Notez les majuscules à « Direction » et « Chef » reproduites du texte original. Car, comme diraient nos charmants révolutionnaires andins, pas de révolution sans chef ne fait pas fureur (merci Coluche) : « Le Président Gonzalo est celui qui a défini le maoïsme en tant que troisième étape, nouvelle et supérieure du marxisme, en l’appliquant à la révolution péruvienne de manière créatrice (…) ainsi concrétisant la pensée gonzalo, la toute-puissante idéologie qui guide notre parti et notre révolution. » accrochez-vous pour la suite, ça se corse « Il est le Dirigeant en Chef du Parti et de la révolution » quel style !!!! « il est le plus grand marxiste-léniniste-maoïste vivant sur la face de la terre, éducateur de communiste » rôle qu’on lui laissera sans problème.

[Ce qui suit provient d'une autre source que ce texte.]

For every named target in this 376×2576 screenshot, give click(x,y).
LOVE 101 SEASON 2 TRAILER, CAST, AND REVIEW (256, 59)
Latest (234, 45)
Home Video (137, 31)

Mais attention, si Gonzalo Guzman (son deuxième nom) à que c’est le patron, critiquer Gonzalo, ah que c’est critiquer la révolution. Et comme pour Jésus dans la Bible, ce magnifique roman, le tract du Sentier Lumineux fait monter le suspens d’un cran. C’est qu’il y a tenez-vous bien- un Judas dans leur rang : « Il est également nécessaire de rejeter et condamner les noires positions révisionnistes exprimées dans le Comité du Mouvement Révolutionnaire Internationaliste (CoMRI) et, principalement, par le pseudo parti révisionniste PCR… » Ah, n’en jeter plus… c’est trop beau. Mais le meilleur est pour la fin… « Nous répétons encore une fois notre plus solennelle salutation à notre classe, le prolétariat international, et nous faisons aussi parvenir nos salutations révolutionnaires au mouvement communiste international et, à l’intérieur de lui, au Mouvement Révolutionnaire Internationaliste (MRI) un pas en avant pour la réunification des communistes au niveau mondial - pourvu qu'il suit une ligne idéologique et politique juste et correcte - . Nous exprimons notre conviction que le maoïsme est en train de s'incarner dans les peuples du monde, et qu'il va s'imposer en tant que seul commandement et guide de ta révolution prolétarienne mondiale (…) jusqu'à notre but final, l'âge d'or du Communisme. »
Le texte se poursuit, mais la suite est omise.